Exercise details: Set down each line of the material that follows exactly, and leave its pictures out.

Data:
──────────

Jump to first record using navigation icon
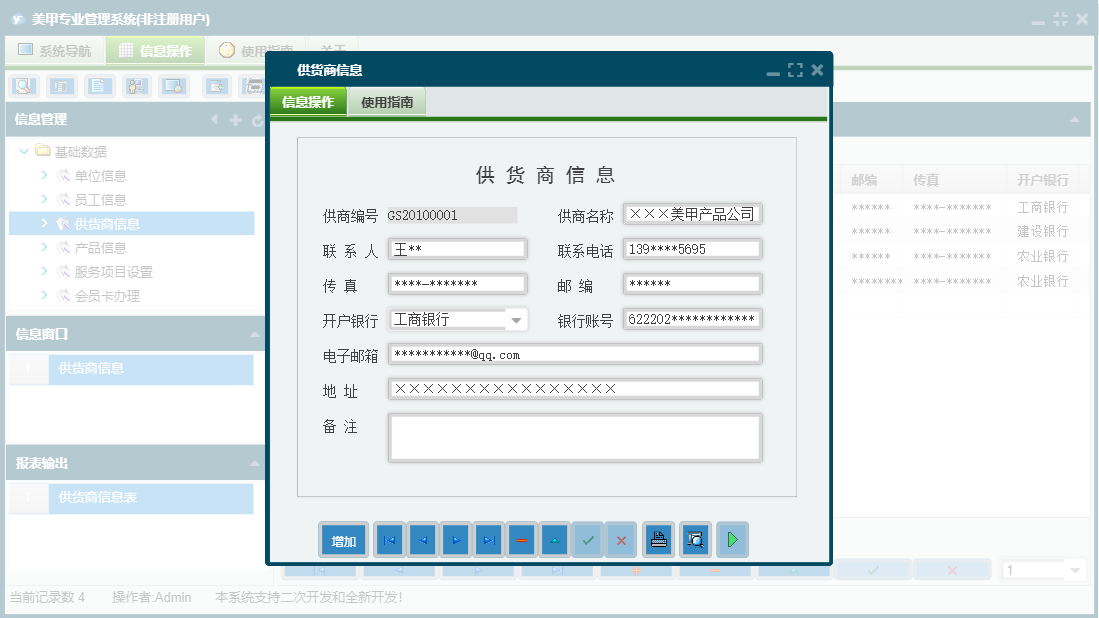 pos(390,539)
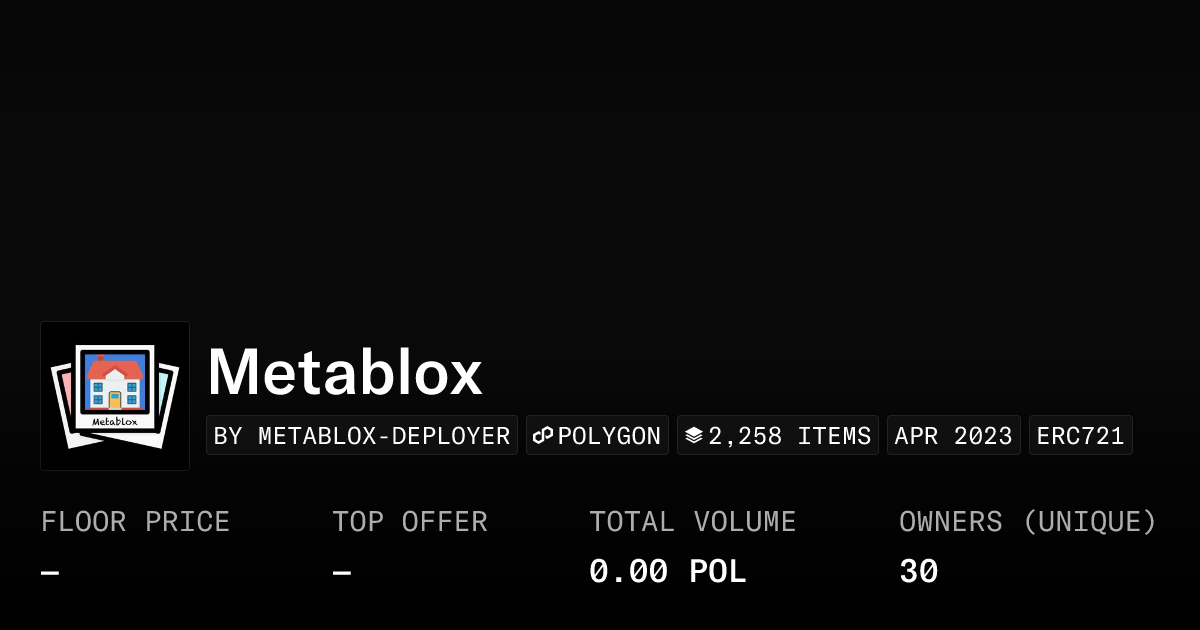Select the 0.00 POL volume value
This screenshot has width=1200, height=630.
[x=668, y=572]
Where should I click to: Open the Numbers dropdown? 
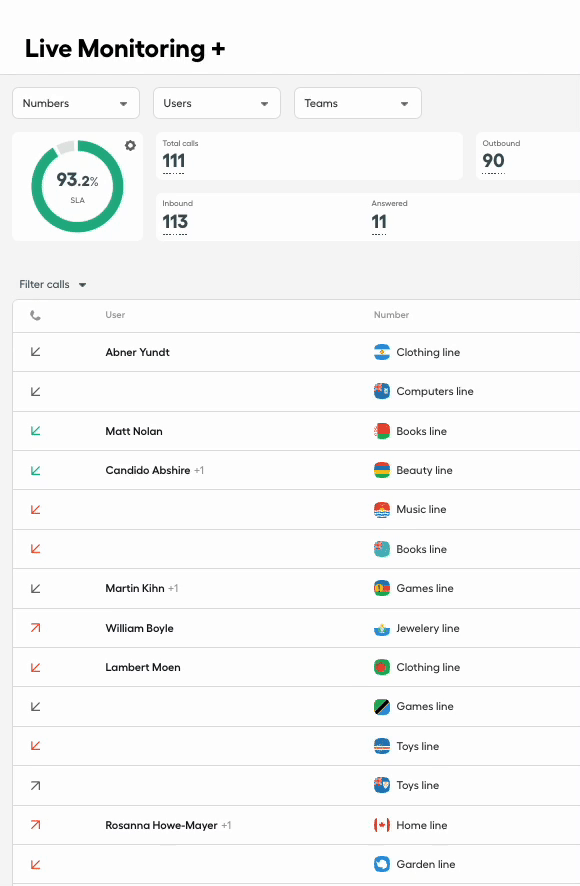(76, 103)
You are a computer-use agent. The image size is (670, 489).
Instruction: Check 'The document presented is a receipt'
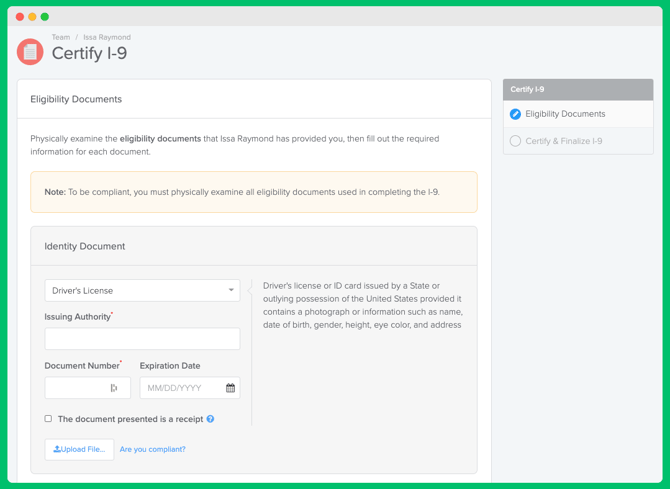(x=48, y=418)
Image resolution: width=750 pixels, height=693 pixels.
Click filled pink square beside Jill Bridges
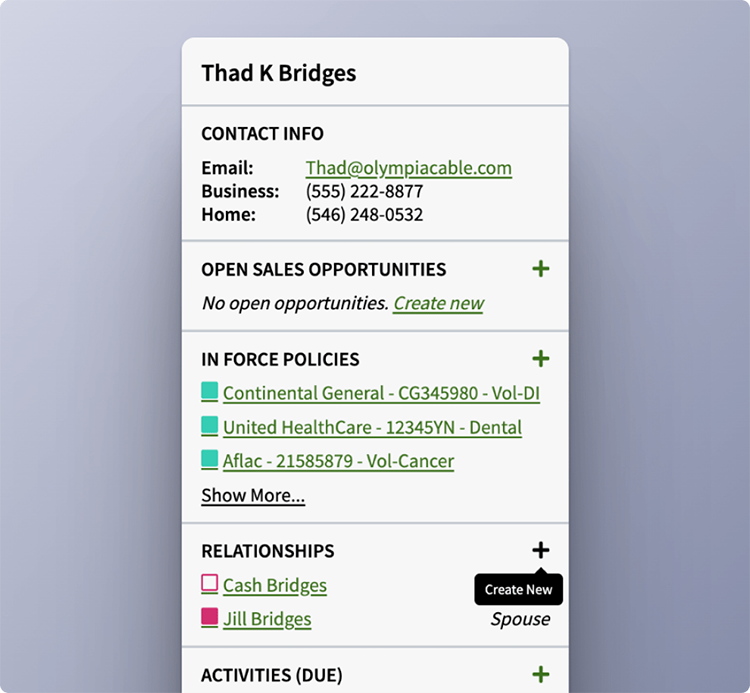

──────────

Result of the task:
Jump to first record using navigation icon
 pos(390,539)
Select the 0.00 POL volume value
This screenshot has width=1200, height=630.
[x=668, y=572]
Where should I click to: Open the Numbers dropdown? 
(76, 103)
You are a computer-use agent. The image size is (670, 489).
Instruction: Check 'The document presented is a receipt'
(x=48, y=418)
Image resolution: width=750 pixels, height=693 pixels.
Click filled pink square beside Jill Bridges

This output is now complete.